You save things on your local drive like normal. Things you save in the DropBox folder (or any subfolder) get synched to DropBox' cloud, where it offers remote backup for free for the first 2 (or 2.25) gigs. But you can set up your DropBox account on more than one computer. When you change, add, or delete a file on one of the computers, DropBox updates all your other computers using the same DropBox account. You get immediate synchronization over the web for the little parts of your files that are different. No more inconsistently-edited differing versions on all your machines, ever. And free backup to boot. Gigs of it.
Yes, 2GB won't help a professional photographer or an audiophile with losslessly recorded music -- but then, 2GB is just what's free. Try the service's 2GB-for-free deal (or 2.25, while it lasts), and learn why John Gruber thinks it's the best thing since floppy backup.

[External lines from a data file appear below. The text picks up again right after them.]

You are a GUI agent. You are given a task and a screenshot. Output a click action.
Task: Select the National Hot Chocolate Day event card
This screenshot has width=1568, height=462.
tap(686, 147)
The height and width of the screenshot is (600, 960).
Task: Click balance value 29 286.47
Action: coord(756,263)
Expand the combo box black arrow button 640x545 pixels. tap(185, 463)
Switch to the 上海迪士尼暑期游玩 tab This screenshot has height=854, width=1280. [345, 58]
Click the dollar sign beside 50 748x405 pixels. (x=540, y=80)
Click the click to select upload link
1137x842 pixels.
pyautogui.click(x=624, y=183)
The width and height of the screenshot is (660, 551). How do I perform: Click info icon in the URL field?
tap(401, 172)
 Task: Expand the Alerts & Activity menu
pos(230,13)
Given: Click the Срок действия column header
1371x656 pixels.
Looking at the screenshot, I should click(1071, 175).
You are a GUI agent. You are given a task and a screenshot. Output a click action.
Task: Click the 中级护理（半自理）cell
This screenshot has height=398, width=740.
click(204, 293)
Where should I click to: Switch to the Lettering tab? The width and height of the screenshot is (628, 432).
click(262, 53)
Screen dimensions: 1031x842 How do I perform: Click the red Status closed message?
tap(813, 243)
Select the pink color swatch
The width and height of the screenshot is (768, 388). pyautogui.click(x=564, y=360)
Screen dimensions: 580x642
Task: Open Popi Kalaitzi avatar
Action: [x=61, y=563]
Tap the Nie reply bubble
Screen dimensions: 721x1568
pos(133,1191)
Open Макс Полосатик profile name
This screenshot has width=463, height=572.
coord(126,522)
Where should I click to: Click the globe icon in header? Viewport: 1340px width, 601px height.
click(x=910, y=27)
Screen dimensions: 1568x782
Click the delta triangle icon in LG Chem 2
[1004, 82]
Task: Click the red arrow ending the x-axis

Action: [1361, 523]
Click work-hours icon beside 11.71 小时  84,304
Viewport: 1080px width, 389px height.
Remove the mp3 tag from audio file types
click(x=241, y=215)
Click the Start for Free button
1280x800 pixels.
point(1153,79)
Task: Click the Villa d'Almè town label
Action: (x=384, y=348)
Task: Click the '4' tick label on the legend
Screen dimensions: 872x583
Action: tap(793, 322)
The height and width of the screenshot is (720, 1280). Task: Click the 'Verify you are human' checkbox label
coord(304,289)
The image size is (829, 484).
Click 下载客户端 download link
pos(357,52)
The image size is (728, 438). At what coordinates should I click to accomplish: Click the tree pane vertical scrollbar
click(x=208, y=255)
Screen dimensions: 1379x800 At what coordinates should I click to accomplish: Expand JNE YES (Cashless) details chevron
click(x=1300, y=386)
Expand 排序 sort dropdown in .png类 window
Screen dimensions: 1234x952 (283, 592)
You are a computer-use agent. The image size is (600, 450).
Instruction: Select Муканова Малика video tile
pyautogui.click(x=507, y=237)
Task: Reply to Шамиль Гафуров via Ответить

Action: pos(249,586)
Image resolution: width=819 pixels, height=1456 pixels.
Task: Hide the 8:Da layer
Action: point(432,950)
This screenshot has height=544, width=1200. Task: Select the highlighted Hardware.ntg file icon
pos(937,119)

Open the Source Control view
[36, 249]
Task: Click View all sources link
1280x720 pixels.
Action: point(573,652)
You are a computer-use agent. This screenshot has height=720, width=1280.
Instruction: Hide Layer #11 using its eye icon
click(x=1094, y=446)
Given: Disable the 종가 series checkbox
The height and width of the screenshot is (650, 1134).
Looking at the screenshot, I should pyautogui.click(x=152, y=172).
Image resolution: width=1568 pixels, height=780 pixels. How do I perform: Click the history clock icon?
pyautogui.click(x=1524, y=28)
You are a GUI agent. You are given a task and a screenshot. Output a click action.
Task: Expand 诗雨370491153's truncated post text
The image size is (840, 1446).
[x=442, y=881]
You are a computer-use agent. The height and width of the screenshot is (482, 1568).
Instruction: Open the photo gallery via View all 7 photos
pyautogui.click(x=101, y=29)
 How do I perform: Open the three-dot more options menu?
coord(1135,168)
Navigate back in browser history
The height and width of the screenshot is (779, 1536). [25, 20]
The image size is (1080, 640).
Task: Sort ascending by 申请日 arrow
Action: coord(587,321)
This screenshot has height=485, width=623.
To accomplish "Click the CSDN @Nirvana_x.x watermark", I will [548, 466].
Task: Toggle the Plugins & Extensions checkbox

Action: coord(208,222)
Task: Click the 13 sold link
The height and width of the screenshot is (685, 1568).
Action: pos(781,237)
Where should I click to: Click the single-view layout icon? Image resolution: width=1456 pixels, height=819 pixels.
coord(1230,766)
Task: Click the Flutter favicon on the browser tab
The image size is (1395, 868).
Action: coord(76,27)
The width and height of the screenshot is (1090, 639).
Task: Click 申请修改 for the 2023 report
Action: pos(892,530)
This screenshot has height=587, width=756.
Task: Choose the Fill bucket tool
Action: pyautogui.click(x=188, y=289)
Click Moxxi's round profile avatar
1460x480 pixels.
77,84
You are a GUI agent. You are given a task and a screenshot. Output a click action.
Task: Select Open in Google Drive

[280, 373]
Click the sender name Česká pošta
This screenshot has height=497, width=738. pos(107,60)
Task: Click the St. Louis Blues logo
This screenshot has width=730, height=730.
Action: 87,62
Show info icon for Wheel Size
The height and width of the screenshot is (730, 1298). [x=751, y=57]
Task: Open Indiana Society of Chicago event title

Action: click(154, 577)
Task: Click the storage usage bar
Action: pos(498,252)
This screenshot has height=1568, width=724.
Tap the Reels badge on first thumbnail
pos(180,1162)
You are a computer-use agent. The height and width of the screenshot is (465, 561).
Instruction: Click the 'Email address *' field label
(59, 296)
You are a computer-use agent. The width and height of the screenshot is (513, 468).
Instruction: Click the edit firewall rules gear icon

With it, he approached a hardware failure without fear of losing ten days of work he did while on the road, because he had internet while he traveled and that meant he had DropBox protecting all his new work.
I've rearranged my folder for work so that my work in progress is all on DroBox so I have the current versions of active projects synching across all my computers, and I think that at free there's little reason not to try it out. In only a couple of weeks, I've already begun noticing the benefit of synch, and I look forward to enjoying the security of troublefree off-site incremental backup.
The remote backup isn't magical, so there's some lag on synch -- especially for big changes. However, DropBox uses custom icons that tell you whether each file has been synched since its last local change, so you never wonder whether you're fully backed up. And that's a nice feeling.
UPDATE: When synching across different computers, it's easy to (a) have the DropBox folder in different places on each machine because of the mood you were in when you installed DropBox on the different machines, (b) have file handles that are different under HFS+ on each file system on each computer so that an "alias" file will simply not work across machines, or (c) have a path that is different because the volumes on your different machines have different titles. John Gruber teaches us that there is an answer: use symlinks, not aliases, for things you want backed up that other programs expect not to find in the DropBox folder. The symlink will be right on each computer on which you make it, and DropBox will just take care of itself.